Commune après commune, rue après rue, maison après maison, dans tout le pays. C’est un travail titanesque qu’a entrepris la petite équipe de quatre personnes du Service des Sites et Monuments Nationaux (SSMN), sous la direction de l’architecte Christina Mayer. Il s’agit non seulement de repérer les bâtiments dignes de protection, mais aussi de documenter ce qui peut justifier un classement sur la liste du patrimoine national à protéger.

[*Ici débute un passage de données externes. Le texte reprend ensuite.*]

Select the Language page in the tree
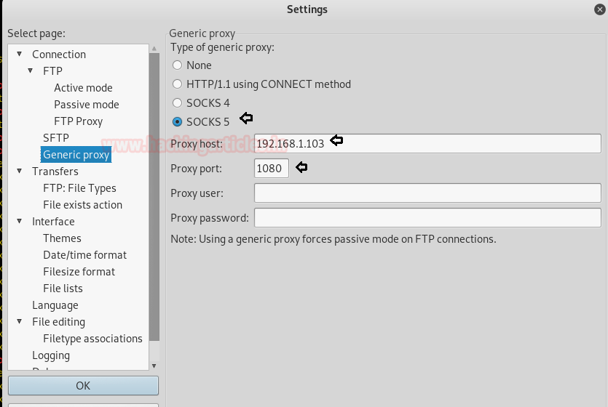The image size is (608, 407). tap(55, 305)
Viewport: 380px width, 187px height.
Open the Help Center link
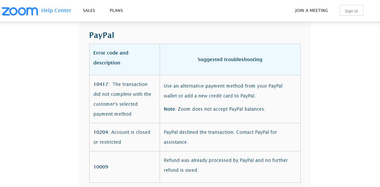(x=56, y=11)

En trois ans, trois communes ont été inventoriées: Larochette en 2016, Fischbach en 2017 et Helperknapp en 2018. Le pays compte 102 communes. Si l’on continue à ce rythme-là, l’inventaire ne sera pas achevé avant le siècle prochain. «Ce n’est pas une mission impossible. C’est une mission qui prend du temps et qui dépend des effectifs dont nous disposerons», estime Christina Mayer que nous rencontrons dans son bureau installé dans la Tour Jacob, au plateau du Rham à Luxembourg. Cette dynamique quadragénaire s’investit corps et âme dans ce qui s’apparente à une mission. Cela fait 16 ans qu’elle travaille pour le SSMN où elle a aussi fait sa thèse de doctorat sur le patrimoine bâti d’Echternach, la ville dont sa famille est originaire.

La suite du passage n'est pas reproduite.